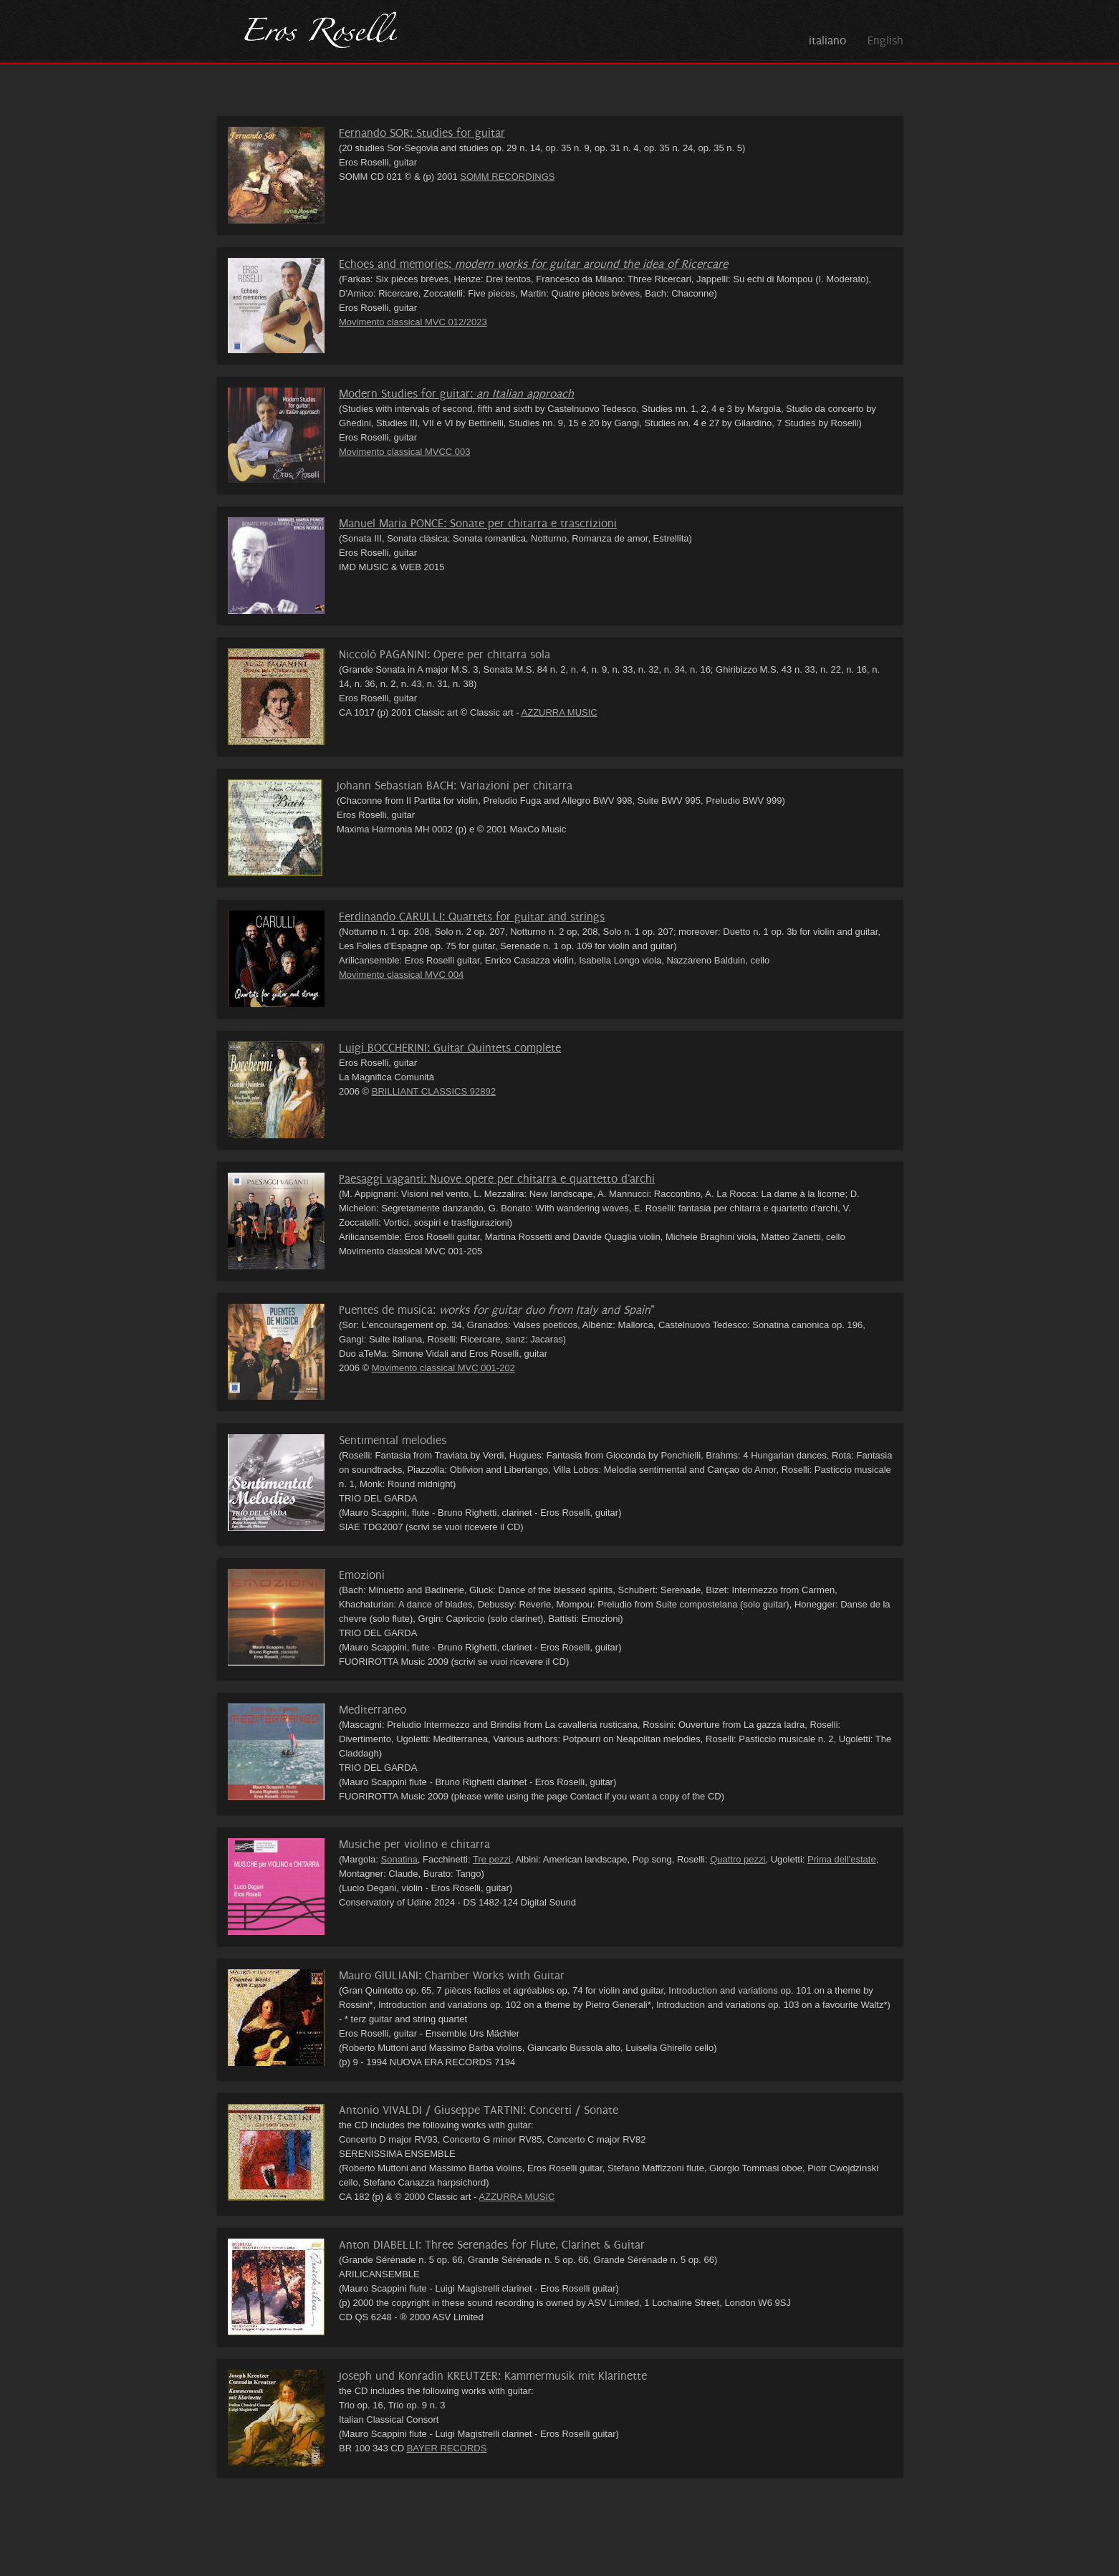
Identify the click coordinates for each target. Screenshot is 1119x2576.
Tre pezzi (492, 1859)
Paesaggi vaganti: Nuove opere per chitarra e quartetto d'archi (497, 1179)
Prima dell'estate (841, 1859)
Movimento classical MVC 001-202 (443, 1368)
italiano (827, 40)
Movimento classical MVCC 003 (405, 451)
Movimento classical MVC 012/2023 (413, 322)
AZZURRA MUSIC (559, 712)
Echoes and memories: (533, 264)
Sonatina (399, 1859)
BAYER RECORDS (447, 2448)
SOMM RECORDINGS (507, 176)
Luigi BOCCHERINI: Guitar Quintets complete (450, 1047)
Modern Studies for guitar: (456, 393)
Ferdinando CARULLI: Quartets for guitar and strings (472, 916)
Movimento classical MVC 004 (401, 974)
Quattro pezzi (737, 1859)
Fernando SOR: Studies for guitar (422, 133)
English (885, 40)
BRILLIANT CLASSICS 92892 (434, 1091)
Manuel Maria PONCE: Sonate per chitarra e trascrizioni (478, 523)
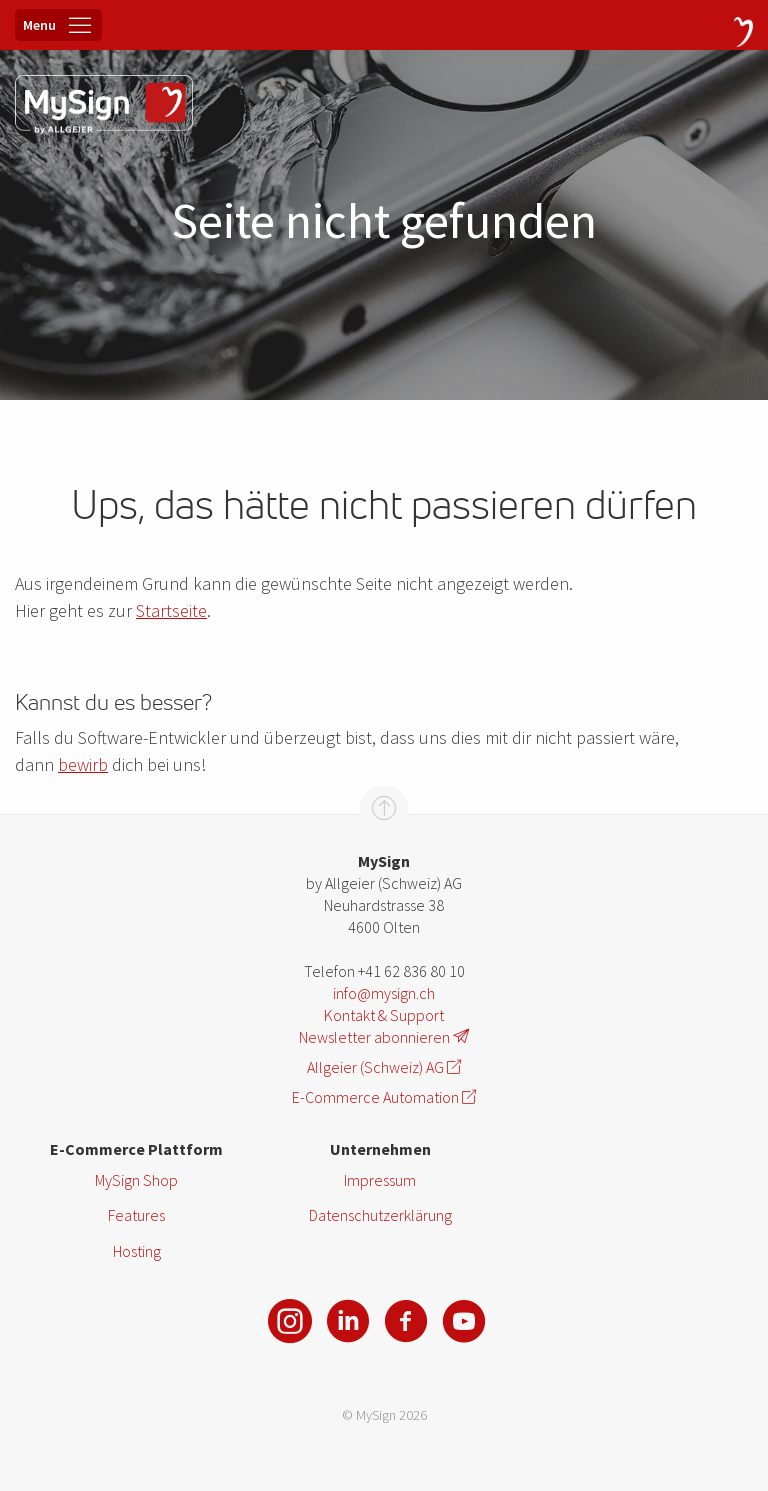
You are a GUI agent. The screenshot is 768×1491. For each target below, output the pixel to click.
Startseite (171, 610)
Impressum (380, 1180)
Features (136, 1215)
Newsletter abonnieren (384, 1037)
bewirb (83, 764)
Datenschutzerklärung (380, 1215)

GIVEN TASK
Copy everything from the line containing "Paesaggi vaganti: Nuove" down to the end of the records, leaving out the pictures.

TASK RESULT
Paesaggi vaganti: Nuove opere per chitarra e quartetto d'archi (497, 1179)
Prima dell'estate (841, 1859)
Movimento classical MVC 001-202 (443, 1368)
italiano (827, 40)
Movimento classical MVCC 003 (405, 451)
Movimento classical MVC 012/2023 (413, 322)
AZZURRA MUSIC (559, 712)
Echoes and memories: (533, 264)
Sonatina (399, 1859)
BAYER RECORDS (447, 2448)
SOMM RECORDINGS (507, 176)
Luigi BOCCHERINI: Guitar Quintets complete (450, 1047)
Modern Studies for guitar: (456, 393)
Ferdinando CARULLI: Quartets for guitar and strings (472, 916)
Movimento classical MVC 004 (401, 974)
Quattro pezzi (737, 1859)
Fernando SOR: Studies for guitar (422, 133)
English (885, 40)
BRILLIANT CLASSICS 92892 (434, 1091)
Manuel Maria PONCE: Sonate per chitarra e trascrizioni (478, 523)
You are a GUI agent. The screenshot is 768×1491. For each target below, output the pixel to click.
Startseite (171, 610)
Impressum (380, 1180)
Features (136, 1215)
Newsletter abonnieren (384, 1037)
bewirb (83, 764)
Datenschutzerklärung (380, 1215)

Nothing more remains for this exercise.